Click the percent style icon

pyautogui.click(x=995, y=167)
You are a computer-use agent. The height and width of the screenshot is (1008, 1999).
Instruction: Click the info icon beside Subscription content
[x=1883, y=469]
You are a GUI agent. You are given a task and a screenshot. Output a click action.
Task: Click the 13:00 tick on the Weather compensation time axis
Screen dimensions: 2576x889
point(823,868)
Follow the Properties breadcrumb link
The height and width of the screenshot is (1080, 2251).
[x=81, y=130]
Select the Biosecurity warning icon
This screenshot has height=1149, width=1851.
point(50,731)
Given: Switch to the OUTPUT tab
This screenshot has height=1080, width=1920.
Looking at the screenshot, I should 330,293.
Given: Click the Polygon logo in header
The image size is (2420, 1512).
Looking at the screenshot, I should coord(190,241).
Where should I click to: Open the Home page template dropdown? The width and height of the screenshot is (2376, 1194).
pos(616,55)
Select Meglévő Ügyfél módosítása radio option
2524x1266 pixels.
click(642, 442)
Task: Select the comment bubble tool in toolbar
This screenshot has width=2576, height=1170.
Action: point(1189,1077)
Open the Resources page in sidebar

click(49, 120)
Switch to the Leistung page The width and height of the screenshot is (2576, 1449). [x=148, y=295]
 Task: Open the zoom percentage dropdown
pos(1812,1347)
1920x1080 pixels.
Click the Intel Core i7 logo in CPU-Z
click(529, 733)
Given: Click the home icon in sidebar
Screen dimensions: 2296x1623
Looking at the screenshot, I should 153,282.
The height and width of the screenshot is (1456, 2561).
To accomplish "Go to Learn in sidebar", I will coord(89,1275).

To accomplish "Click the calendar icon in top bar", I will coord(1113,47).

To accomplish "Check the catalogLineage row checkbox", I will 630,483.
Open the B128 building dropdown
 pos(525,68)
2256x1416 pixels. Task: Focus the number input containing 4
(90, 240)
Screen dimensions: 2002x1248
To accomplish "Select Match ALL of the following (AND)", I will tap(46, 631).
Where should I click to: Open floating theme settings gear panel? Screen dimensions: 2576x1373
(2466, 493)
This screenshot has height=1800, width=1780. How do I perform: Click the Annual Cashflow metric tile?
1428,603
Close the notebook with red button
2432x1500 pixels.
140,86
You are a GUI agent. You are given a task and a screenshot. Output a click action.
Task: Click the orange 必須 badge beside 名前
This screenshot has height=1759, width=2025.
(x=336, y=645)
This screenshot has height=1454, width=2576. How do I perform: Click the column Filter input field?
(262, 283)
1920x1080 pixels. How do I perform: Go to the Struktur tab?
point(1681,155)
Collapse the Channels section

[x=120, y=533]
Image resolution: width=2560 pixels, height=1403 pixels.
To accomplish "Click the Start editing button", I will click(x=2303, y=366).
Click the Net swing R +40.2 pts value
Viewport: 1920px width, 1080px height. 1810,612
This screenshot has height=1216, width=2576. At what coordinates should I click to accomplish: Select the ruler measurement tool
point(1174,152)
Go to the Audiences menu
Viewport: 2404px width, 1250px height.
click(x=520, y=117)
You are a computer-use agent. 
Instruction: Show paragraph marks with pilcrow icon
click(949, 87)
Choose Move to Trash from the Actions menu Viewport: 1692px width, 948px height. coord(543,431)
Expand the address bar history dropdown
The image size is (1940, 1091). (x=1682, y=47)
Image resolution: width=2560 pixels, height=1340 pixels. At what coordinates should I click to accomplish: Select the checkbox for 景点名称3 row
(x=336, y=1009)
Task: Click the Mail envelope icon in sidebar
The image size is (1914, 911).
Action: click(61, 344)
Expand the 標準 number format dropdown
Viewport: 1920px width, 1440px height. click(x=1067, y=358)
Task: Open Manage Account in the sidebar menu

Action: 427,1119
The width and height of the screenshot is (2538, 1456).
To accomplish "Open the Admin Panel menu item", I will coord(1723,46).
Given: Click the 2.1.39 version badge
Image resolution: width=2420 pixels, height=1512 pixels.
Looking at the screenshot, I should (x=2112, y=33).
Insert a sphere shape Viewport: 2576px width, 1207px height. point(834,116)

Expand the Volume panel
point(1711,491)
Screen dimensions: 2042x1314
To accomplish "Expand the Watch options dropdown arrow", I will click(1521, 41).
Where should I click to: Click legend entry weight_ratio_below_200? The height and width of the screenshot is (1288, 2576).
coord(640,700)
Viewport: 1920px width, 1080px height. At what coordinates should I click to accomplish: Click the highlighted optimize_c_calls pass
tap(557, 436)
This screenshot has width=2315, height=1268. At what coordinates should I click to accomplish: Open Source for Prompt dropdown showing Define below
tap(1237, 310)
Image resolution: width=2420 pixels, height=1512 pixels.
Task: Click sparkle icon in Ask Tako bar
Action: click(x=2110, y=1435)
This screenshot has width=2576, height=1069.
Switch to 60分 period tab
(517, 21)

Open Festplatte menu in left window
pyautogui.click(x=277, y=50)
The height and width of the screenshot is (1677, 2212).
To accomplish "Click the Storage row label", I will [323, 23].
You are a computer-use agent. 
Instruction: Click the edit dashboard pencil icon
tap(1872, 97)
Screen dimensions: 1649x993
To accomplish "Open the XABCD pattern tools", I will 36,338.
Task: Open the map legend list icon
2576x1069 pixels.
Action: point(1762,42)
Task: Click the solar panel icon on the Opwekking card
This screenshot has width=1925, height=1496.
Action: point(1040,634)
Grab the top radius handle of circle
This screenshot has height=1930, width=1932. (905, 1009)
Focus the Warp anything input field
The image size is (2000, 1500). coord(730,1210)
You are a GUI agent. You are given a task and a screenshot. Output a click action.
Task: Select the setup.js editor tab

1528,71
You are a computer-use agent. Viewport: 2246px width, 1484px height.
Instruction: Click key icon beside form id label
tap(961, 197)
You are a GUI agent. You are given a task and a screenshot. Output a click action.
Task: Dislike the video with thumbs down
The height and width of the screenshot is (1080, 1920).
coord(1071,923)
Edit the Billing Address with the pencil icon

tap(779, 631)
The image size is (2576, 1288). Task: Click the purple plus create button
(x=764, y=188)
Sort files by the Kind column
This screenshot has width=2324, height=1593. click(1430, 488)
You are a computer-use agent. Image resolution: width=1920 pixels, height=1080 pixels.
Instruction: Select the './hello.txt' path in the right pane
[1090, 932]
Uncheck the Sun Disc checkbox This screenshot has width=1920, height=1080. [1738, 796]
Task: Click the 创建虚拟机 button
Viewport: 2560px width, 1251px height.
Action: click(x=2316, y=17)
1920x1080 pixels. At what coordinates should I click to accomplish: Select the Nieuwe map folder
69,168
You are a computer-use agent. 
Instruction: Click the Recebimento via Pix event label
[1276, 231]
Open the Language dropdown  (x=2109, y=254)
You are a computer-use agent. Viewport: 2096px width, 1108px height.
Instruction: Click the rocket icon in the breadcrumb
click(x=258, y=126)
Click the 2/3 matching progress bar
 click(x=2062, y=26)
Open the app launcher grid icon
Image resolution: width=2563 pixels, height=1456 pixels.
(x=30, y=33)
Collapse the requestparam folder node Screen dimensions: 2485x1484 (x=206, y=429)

-=-=-=-=-

* GOAL OF THE EXERCISE
The response should hold exactly the lines starting at the line with "Task: Click the orange 必須 badge beside 名前" and ending at the line with "The width and height of the screenshot is (2538, 1456).", and no other line of the material above.

* YOUR RESPONSE
Task: Click the orange 必須 badge beside 名前
This screenshot has height=1759, width=2025.
(x=336, y=645)
This screenshot has height=1454, width=2576. How do I perform: Click the column Filter input field?
(262, 283)
1920x1080 pixels. How do I perform: Go to the Struktur tab?
point(1681,155)
Collapse the Channels section

[x=120, y=533]
Image resolution: width=2560 pixels, height=1403 pixels.
To accomplish "Click the Start editing button", I will click(x=2303, y=366).
Click the Net swing R +40.2 pts value
Viewport: 1920px width, 1080px height. 1810,612
This screenshot has height=1216, width=2576. At what coordinates should I click to accomplish: Select the ruler measurement tool
point(1174,152)
Go to the Audiences menu
Viewport: 2404px width, 1250px height.
click(x=520, y=117)
You are a computer-use agent. 
Instruction: Show paragraph marks with pilcrow icon
click(949, 87)
Choose Move to Trash from the Actions menu Viewport: 1692px width, 948px height. coord(543,431)
Expand the address bar history dropdown
The image size is (1940, 1091). (x=1682, y=47)
Image resolution: width=2560 pixels, height=1340 pixels. At what coordinates should I click to accomplish: Select the checkbox for 景点名称3 row
(x=336, y=1009)
Task: Click the Mail envelope icon in sidebar
The image size is (1914, 911).
Action: click(61, 344)
Expand the 標準 number format dropdown
Viewport: 1920px width, 1440px height. click(x=1067, y=358)
Task: Open Manage Account in the sidebar menu

Action: 427,1119
The width and height of the screenshot is (2538, 1456).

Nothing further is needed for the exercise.